Entropy and the NetBSD Kernel - jayp1418
https://washbear.neocities.org/entropy.html
======
als0
> My goal was to ensure that we have collected from as many potential sources
> of randomness as possible to ensure a quality initial seed for userspace
> random number generators. So, it includes everything, including sources
> considered "low value", like interrupt timings.

While a TRNG is fundamentally necessary for initial entropy, it is generally a
good idea to mix as much other randomness as possible to reduce your
dependency on a single source, in case that single source turns out to be
biased. So I agree with the author that there is still some value in the "low
value" options.

------
loeg
If you like this sort of thing, here's a zoo of other designs:

* [http://aka.ms/win10rng](http://aka.ms/win10rng) (Windows 10, PDF)

* [https://en.wikipedia.org/wiki/Fortuna_(PRNG)](https://en.wikipedia.org/wiki/Fortuna_\(PRNG\)) (FreeBSD)

* [https://csrc.nist.gov/publications/detail/sp/800-90a/rev-1/f...](https://csrc.nist.gov/publications/detail/sp/800-90a/rev-1/final) (NIST)

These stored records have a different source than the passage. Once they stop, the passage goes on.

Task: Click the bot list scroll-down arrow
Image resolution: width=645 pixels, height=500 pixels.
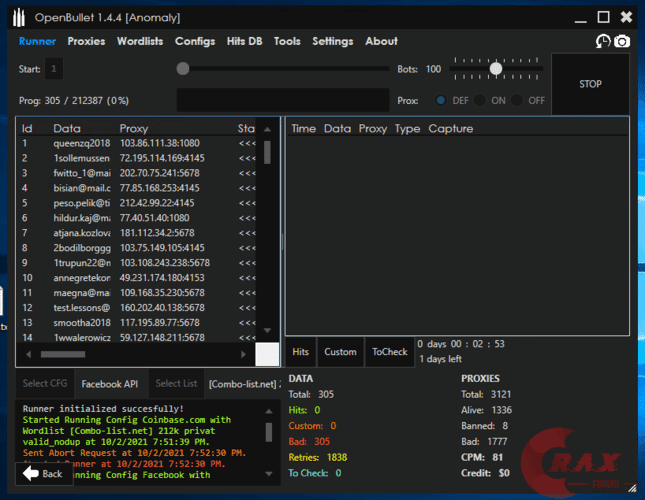Action: click(267, 329)
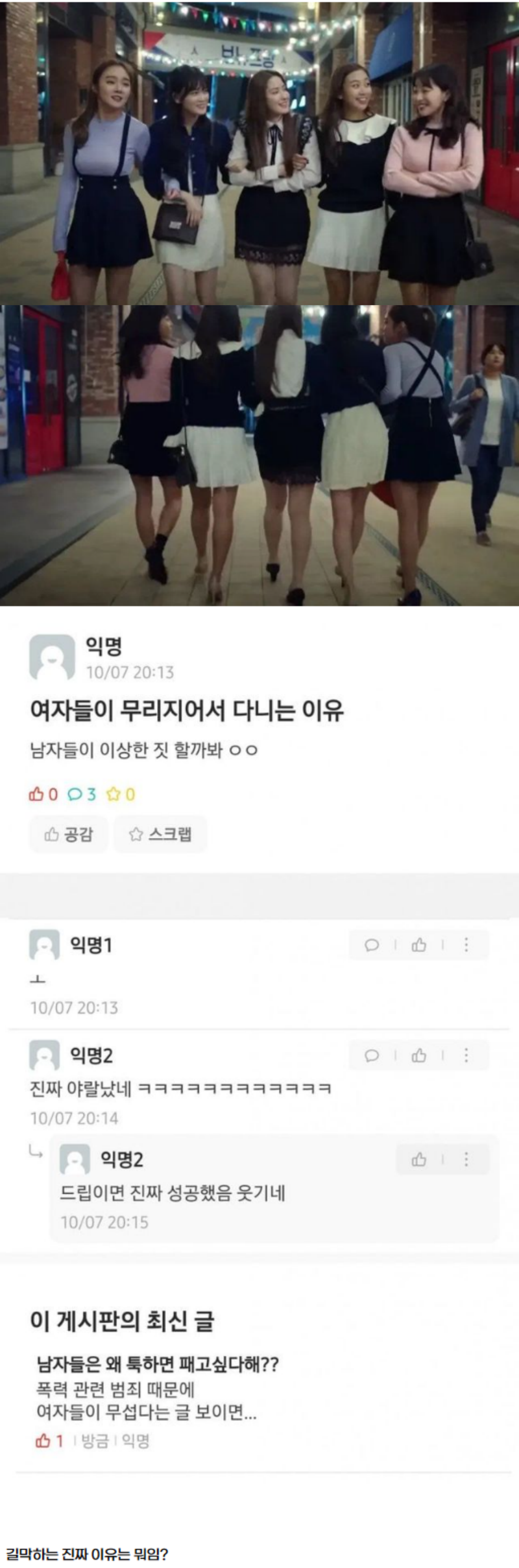This screenshot has width=519, height=1568.
Task: Click post title 여자들이 무리지어서 다니는 이유
Action: tap(187, 710)
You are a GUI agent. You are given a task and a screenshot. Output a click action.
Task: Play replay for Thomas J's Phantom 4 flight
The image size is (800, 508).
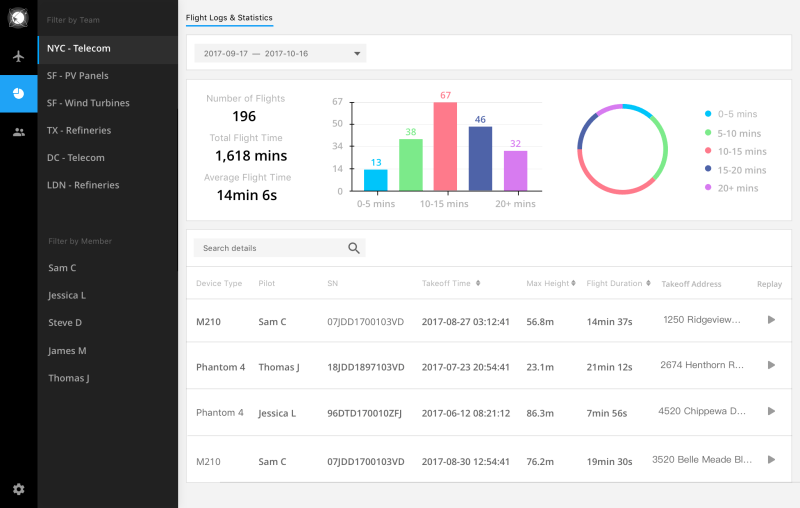[x=770, y=366]
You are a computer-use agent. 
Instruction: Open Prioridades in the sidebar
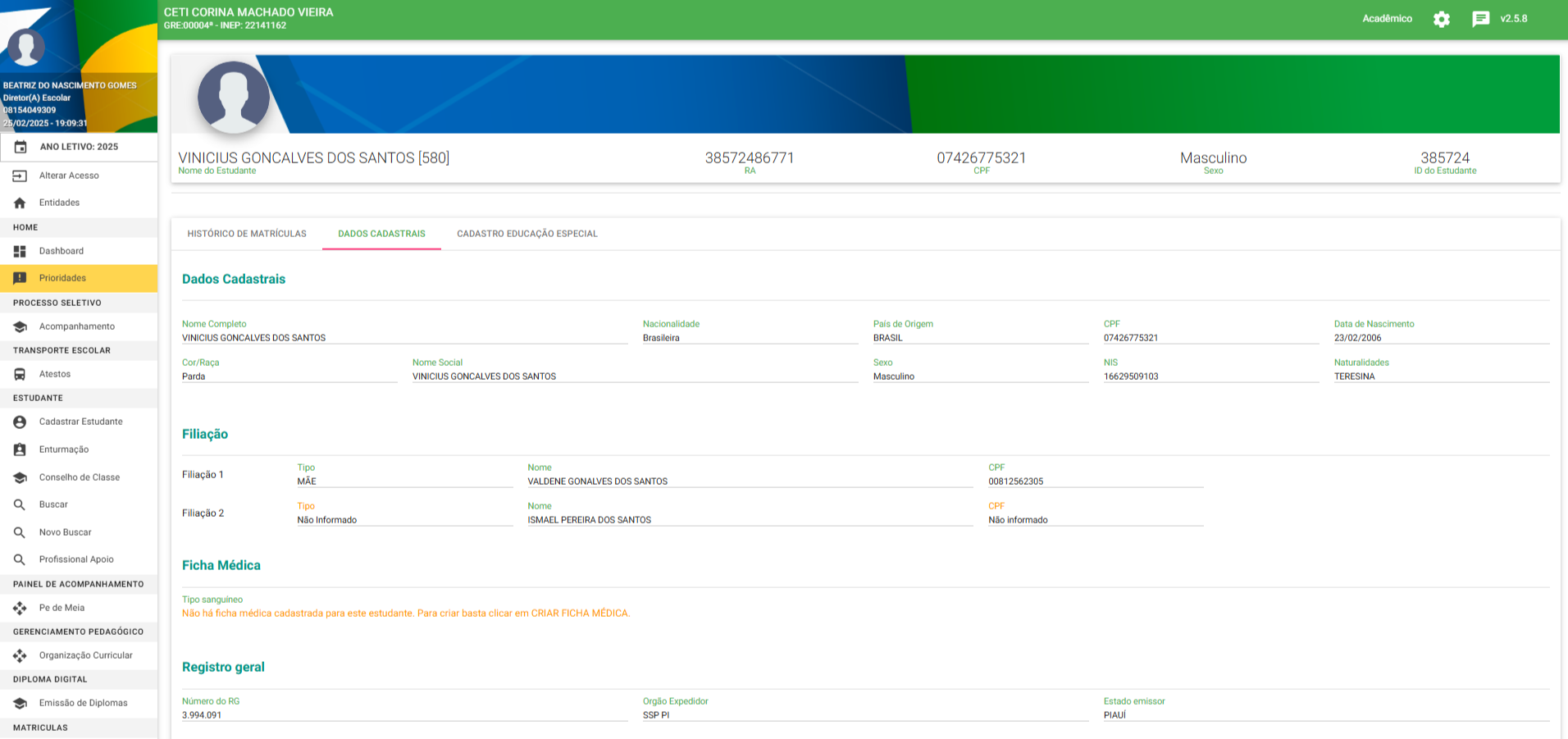62,278
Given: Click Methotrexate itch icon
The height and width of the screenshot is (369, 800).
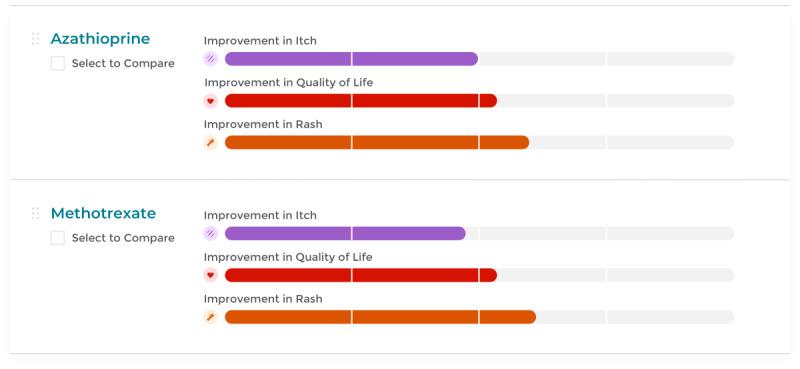Looking at the screenshot, I should (x=211, y=234).
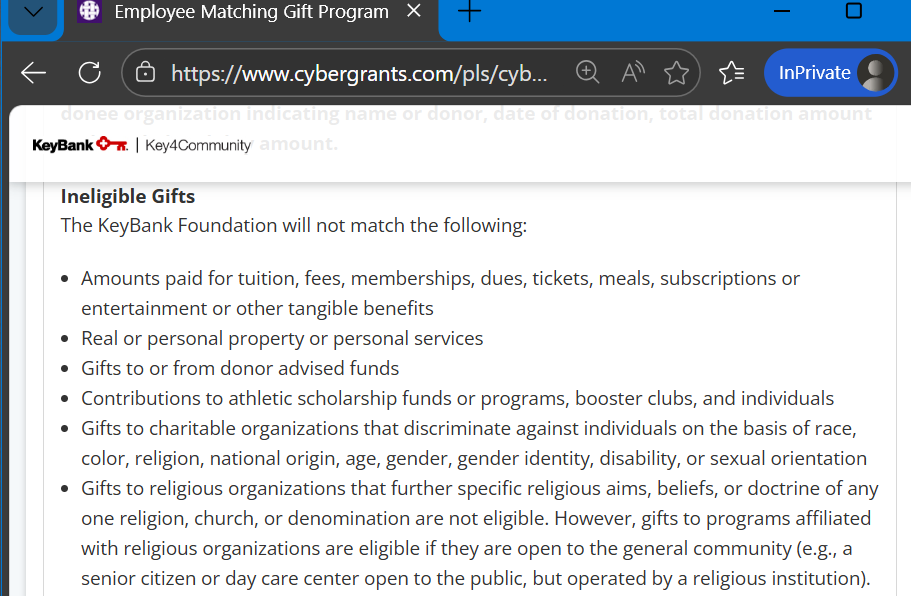The height and width of the screenshot is (596, 911).
Task: Maximize the browser window
Action: pos(853,11)
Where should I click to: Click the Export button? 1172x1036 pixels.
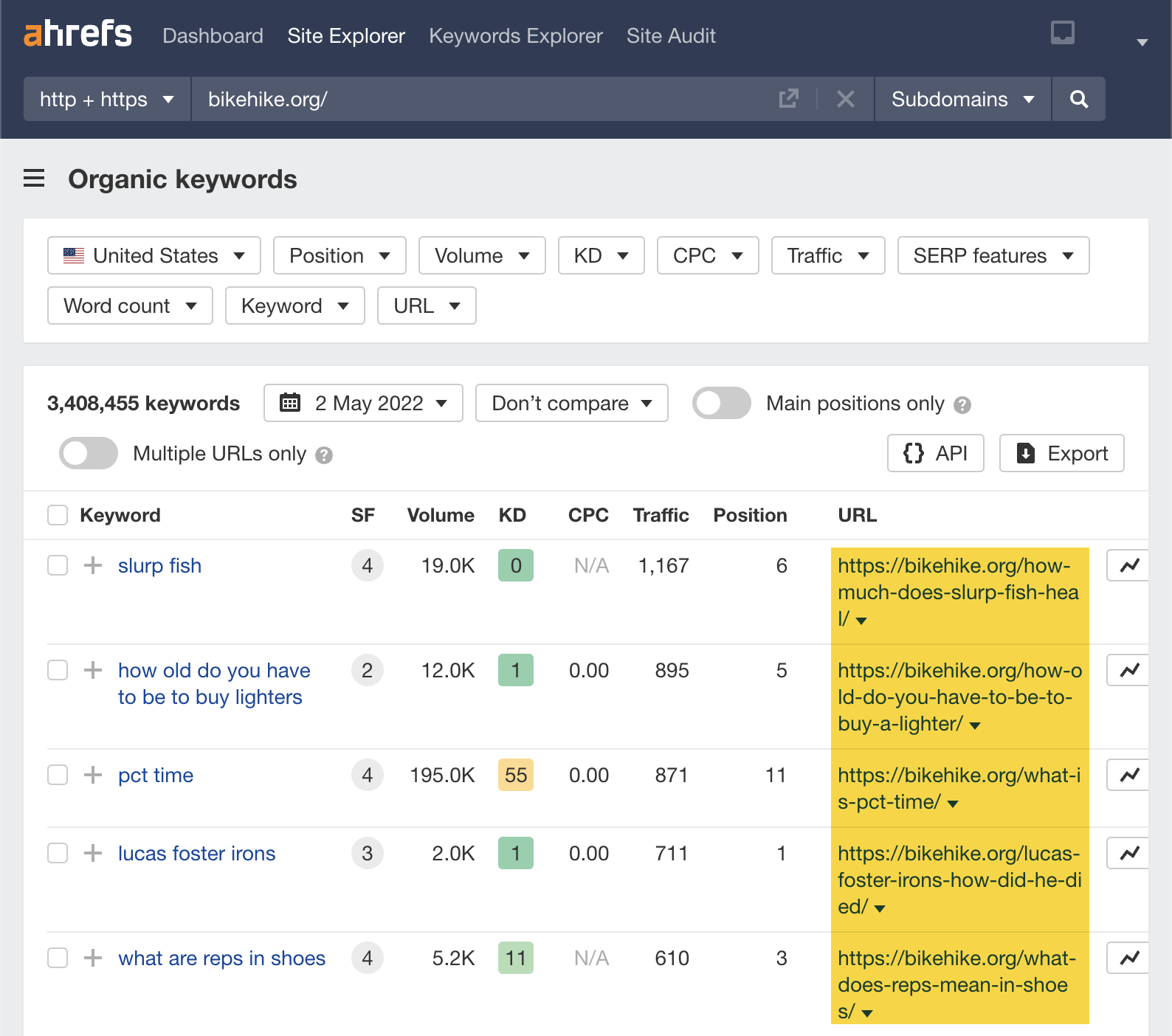1061,454
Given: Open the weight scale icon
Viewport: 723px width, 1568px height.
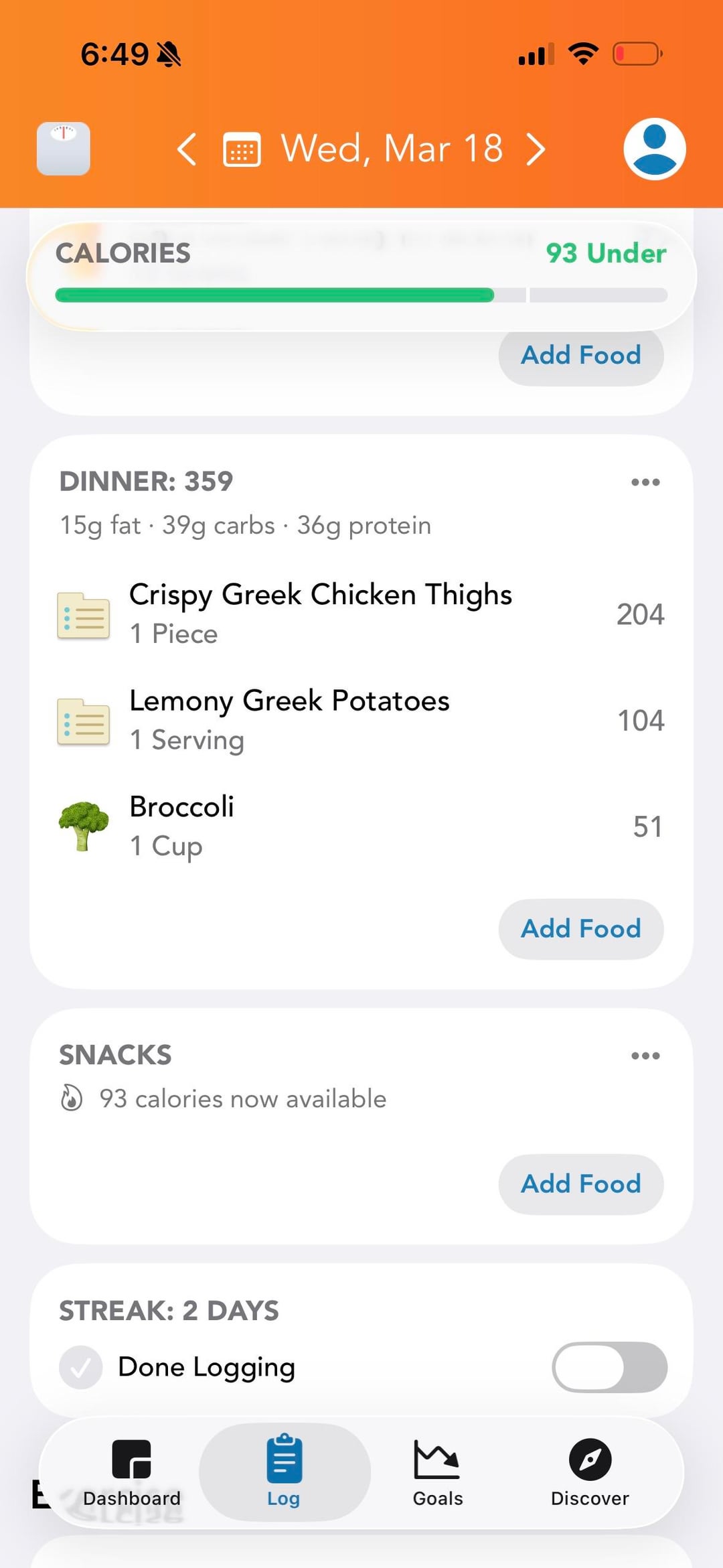Looking at the screenshot, I should [64, 149].
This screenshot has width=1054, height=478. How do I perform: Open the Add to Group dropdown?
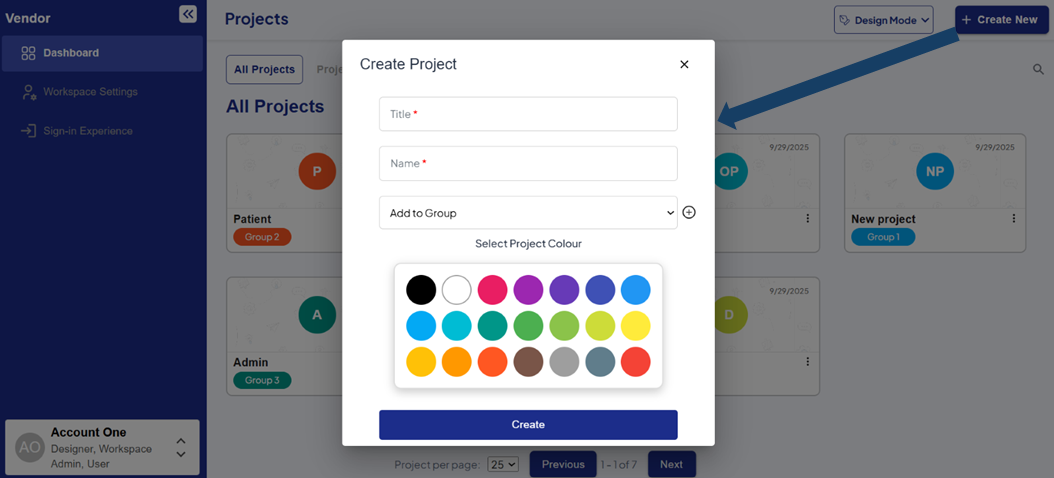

* [https://github.com/torvalds/linux/blob/master/drivers/char/r...](https://github.com/torvalds/linux/blob/master/drivers/char/random.c#L55-L307) (Linux; I could not find a separate design document as such. Perhaps the best design reference is this block comment at the beginning of the file implementing it)

------
CJefferson
Picking on one point, I think the name of the hardware is a fair thing to
chuck in the pool.

As this article says, early in the process you often have several soirces of
low quality, and all we can do is hope to get the best we can from anywhere we
can. The name and versions of everything attached is fairly horrible entropy,
but it doesn't hurt.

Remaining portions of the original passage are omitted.